What’s an ACH Payment? How Does ACH Benefit My Business? photo

The year 2000. That’s when I moved out of my parents’ house, and into the real world.

I remember a big part of my adulting was setting aside an hour or so once a month to “pay the bills”. Paying the bills required my checkbook. (Not a real book, a small 3” x 6” — usually pleather — folder with a pad of paper checks and ledger inside.)

Paying the bills meant I’d write out each check, fill out the remittance slip, put the check and slip into the supplied return envelope, and slap a postage stamp on the envelope. I’d then take my stack of envelopes to the mailbox for the post office to pick up and deliver. Delivery would take anywhere from 1 to 3 days depending on the vendor location.

Quite a process.

Today, all my bills are paid electronically online as ACH payments. It takes about 10 minutes to pay all 6 of my bills. I haven’t yet made the jump to automatic ACH, but know many who have. Automatic ACH means no time at all is spent “paying the bills”.

What’s an ACH payment?

You’re probably familiar with ACH payments and don’t realize it.

### GIVEN DATA
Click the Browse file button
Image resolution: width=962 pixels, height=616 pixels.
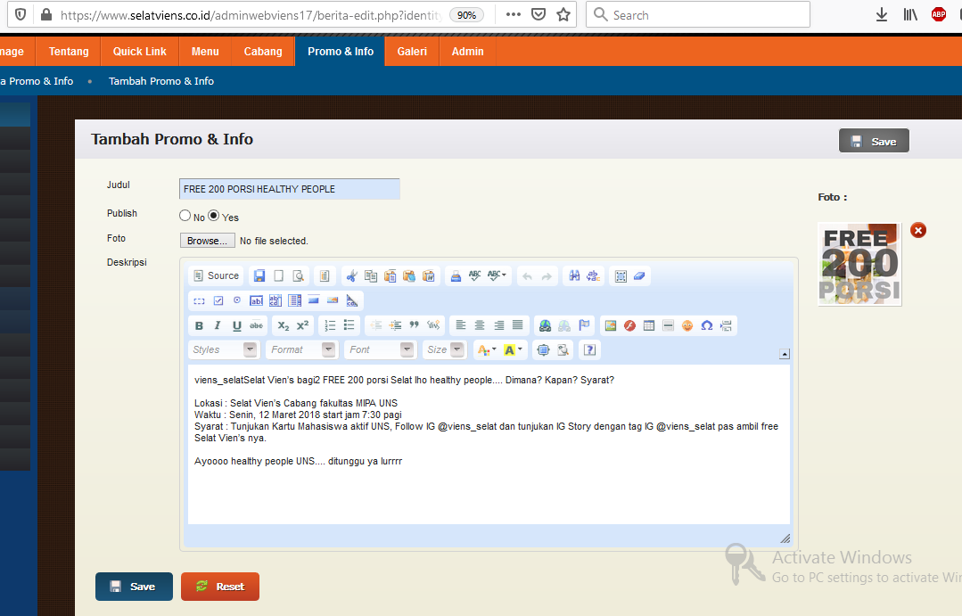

### ACTIONS TO TAKE
a) In the ACH payments text, swap "electronically" for "digitally" and write out the part that opens with the words containing "Today, all my" and closes with "don’t realize it.".
b) Pick up the ACH payments text from its last sentence and keep writing it.
The data has no connection to the ACH payments text.

### RESULTS
a)
Today, all my bills are paid digitally online as ACH payments. It takes about 10 minutes to pay all 6 of my bills. I haven’t yet made the jump to automatic ACH, but know many who have. Automatic ACH means no time at all is spent “paying the bills”.

What’s an ACH payment?

You’re probably familiar with ACH payments and don’t realize it.

b)
Have you ever gone to pay a bill online and you’ve been prompted to enter your bank routing number and bank account number? That’s an ACH payment.

But let’s back-pedal a bit. That acronym. What’s it stand for? ACH is the Automated Clearing House — the clearing center for all electronic payments that happen between banks and financial institutions in the U.S.

When people talk about ACH they’re usually referring to ACH processing — the process of moving funds from one bank account to another. Or an ACH payment — an electronic payment/eCheck — where you, the customer, give authorization for an institution to debit funds directly from your checking or savings account for bill payment.

How does a business benefit from ACH?

The benefits of ACH payment are clear for consumers: It’s much more convenient. Making an ACH payment is a lot faster than writing out a check and getting the payment into the mail on time. Plus, money is saved by not having to buy postage stamps.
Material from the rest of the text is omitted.